About this exercise: Look in the material below for the line holding "Midsummer night with Luea Ritter (776, 548)". Set it down exactly, with each later line up to and including the line holding "Screenshot is 1366x1241.".

++++ Dataset entries ++++

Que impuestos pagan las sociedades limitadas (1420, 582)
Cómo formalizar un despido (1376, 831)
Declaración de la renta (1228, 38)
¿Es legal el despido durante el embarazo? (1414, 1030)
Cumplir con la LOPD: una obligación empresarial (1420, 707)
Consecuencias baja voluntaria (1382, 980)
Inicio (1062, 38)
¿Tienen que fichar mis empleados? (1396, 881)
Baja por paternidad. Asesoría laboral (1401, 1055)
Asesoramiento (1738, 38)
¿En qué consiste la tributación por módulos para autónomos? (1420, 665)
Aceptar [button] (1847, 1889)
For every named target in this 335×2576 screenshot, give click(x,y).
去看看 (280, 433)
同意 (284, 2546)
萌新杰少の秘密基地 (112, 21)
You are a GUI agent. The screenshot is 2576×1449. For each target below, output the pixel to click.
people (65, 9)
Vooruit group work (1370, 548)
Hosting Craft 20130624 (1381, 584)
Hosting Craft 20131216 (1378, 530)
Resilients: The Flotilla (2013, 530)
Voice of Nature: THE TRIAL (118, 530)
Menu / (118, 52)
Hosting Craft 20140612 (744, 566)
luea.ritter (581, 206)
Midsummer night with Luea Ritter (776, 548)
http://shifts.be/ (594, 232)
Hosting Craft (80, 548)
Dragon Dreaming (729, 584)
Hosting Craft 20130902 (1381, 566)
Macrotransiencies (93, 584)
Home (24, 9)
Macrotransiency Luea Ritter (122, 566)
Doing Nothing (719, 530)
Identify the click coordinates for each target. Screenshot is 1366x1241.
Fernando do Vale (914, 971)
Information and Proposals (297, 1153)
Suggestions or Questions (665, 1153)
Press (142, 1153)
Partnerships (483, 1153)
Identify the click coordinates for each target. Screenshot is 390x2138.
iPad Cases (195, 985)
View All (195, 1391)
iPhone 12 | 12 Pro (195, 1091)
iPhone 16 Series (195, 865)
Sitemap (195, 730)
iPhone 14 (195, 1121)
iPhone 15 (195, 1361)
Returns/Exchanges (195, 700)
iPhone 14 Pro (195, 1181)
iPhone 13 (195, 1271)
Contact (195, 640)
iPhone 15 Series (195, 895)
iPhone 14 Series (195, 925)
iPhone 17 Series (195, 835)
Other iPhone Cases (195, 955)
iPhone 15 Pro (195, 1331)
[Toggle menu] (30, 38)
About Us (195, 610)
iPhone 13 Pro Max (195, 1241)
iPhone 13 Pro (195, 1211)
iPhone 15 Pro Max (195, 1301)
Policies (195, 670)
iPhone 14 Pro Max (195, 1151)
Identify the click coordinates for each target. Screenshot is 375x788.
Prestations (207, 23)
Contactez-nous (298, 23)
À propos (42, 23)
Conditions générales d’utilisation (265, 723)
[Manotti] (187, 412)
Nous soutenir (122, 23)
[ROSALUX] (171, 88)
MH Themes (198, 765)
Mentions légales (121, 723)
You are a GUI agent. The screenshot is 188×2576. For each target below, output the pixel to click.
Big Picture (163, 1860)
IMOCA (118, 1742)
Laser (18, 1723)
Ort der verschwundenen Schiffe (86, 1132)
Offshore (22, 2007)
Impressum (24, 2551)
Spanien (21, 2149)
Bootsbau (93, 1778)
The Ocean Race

++++

Solution to the problem:
Midsummer night with Luea Ritter (776, 548)
http://shifts.be/ (594, 232)
Hosting Craft (80, 548)
Dragon Dreaming (729, 584)
Hosting Craft 20130902 (1381, 566)
Macrotransiencies (93, 584)
Home (24, 9)
Macrotransiency Luea Ritter (122, 566)
Doing Nothing (719, 530)
Identify the click coordinates for each target. Screenshot is 1366x1241.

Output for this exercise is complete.